One who is the aggressor or who provokes the altercation in which he killed the other person engaged in the conflict, cannot successfully invoke the right of self-defense to justify or excuse the homicide, unless he in good faith had first withdrawn from the combat at such a time and in such a manner as to have clearly apprised his adversary that he in good faith was desisting, or intended to desist, from further aggressive actions. If you find beyond a reasonable doubt that the defendant was the aggressor and that by his own acts and conduct he provoked or commenced the difficulty, then the plea of self-defense isn't available to him.

[2] King contends that the trial court erroneously instructed the jury regarding the aggressor's duty to withdraw from combat. He argues that this instruction should not have been given because there was no evidence that King was the aggressor. He is correct in his assertion that an instruction should not be submitted on issues of fact when they are unsupported by the evidence. See State v. Robinson, 76 Wn.2d 218, 455 P.2d 945 (1969). In this case, however, the record includes substantial evidence indicating that King was the aggressor in the incident resulting in VanRite's death.

The record indicates that: King armed himself with a loaded gun and a knife immediately prior to the incident; he stood behind the door while opening it, and during the altercation inflicted five stab wounds on VanRite while receiving no injuries himself; VanRite's body was found with a burned-out cigarette between the fingers of his left hand, which was his dominant hand; and the hammer which King alleges VanRite was swinging during the attack was found tucked in a pocket of VanRite's trousers.

*548 Accordingly, we find this contention to be without merit.
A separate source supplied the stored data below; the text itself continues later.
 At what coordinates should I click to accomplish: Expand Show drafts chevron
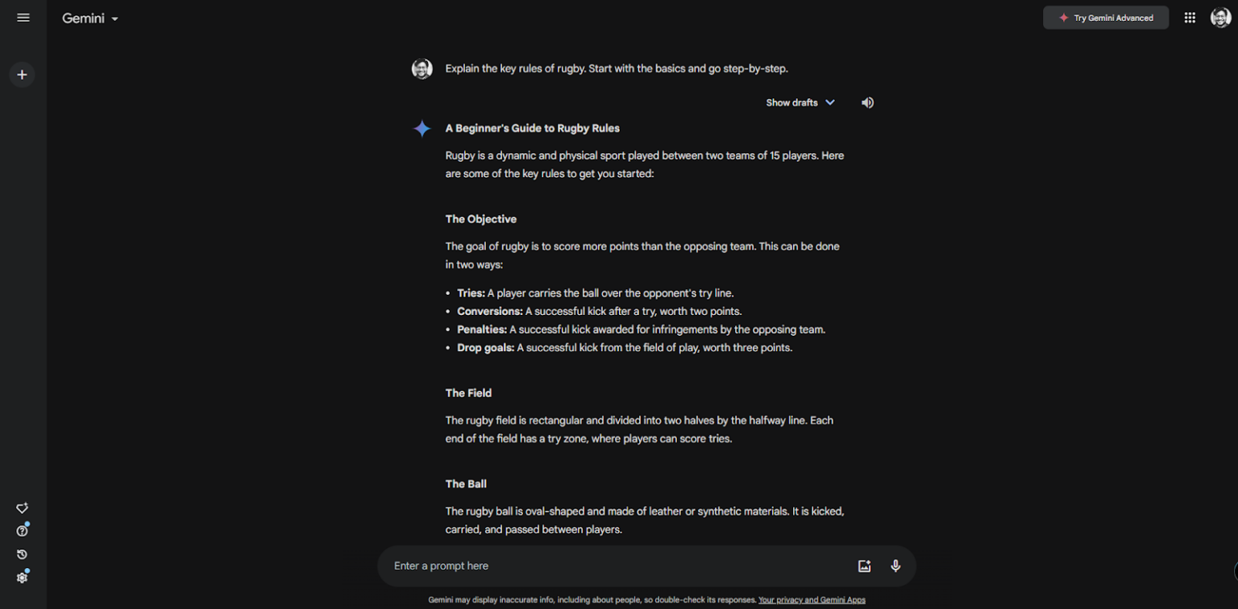(830, 102)
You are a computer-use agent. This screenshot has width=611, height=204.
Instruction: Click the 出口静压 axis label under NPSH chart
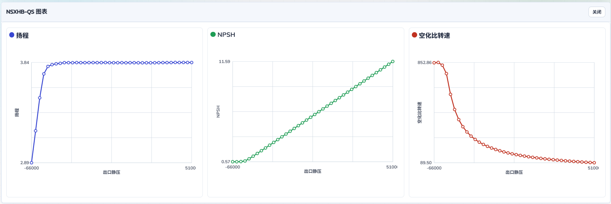point(313,171)
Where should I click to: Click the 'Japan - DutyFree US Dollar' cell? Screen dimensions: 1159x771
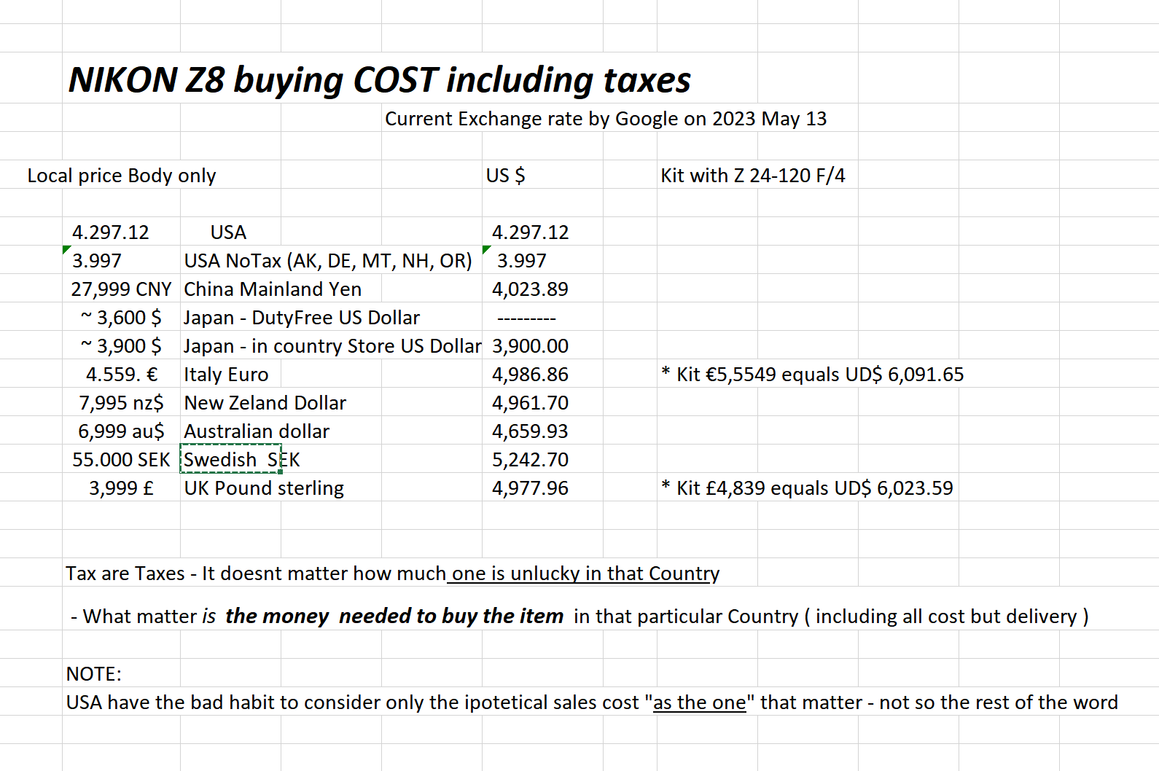302,318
The conviction is affirmed.

UTTER, C.J., ROSELLINI, WRIGHT, BRACHTENBACH, HOROWITZ, DOLLIVER, and HICKS, JJ., and SOUKUP, J. Pro Tem., concur.

NOTES

[1] The relevant portion of the definition of murder in the second degree as defined in RCW 9 A. 32.050(1)(a) states as follows:

(1) A person is guilty of murder in the second degree when:

(a) With intent to cause the death of another person but without premeditation, he causes the death of such person or of a third person; ...

[2] Under the "old" criminal code, murder in the second degree was defined in RCW 9.48.040 (repealed by Laws of 1975, 1st Ex. Sess., ch. 260, § 9 A. 92.010, p. 858). The relevant portion of that statute provided:

The killing of a human being, unless it is excusable or justifiable, is murder in the second degree when

1. Committed with a design to effect the death of the person killed or of another, but without premeditation; ...

(Italics ours.) Laws of 1909, ch. 249, § 141, p. 930.

[3] Because we do not reach this issue in the present opinion, we need not address the issues raised in State v. Bradley, 20 Wn. App. 340, 581 P.2d 1053 (1978). We note, however, that the rule of Patterson v. New York, 432 U.S. 197, 53 L. Ed. 2d 281, 97 S. Ct. 2319 (1977), may not be applicable in this case. In Patterson, the court upheld a New York requirement that the defendant affirmatively prove by a preponderance of the evidence "extreme emotional disturbance" as a means to mitigate his culpability for unlawful homicide. The court stated, at page 206, that: "It is plain enough that if the intentional killing is shown, the State intends to deal with the defendant as a murderer unless he demonstrates the mitigating circumstances." It cannot be said, however, that under Washington's statutory scheme the State intends to deal with the defendant as a murderer unless he shows self-defense, because under Washington law a killing done in self-defense is a lawful act. See RCW 9 A. 16.050. See also Porter v. Leeke, 457 F. Supp. 253 (D.S.C. 1978). Therefore, we perceive serious questions regarding the appropriateness of applying the ruling in Patterson to the defense of self-defense as set forth in this state's criminal code.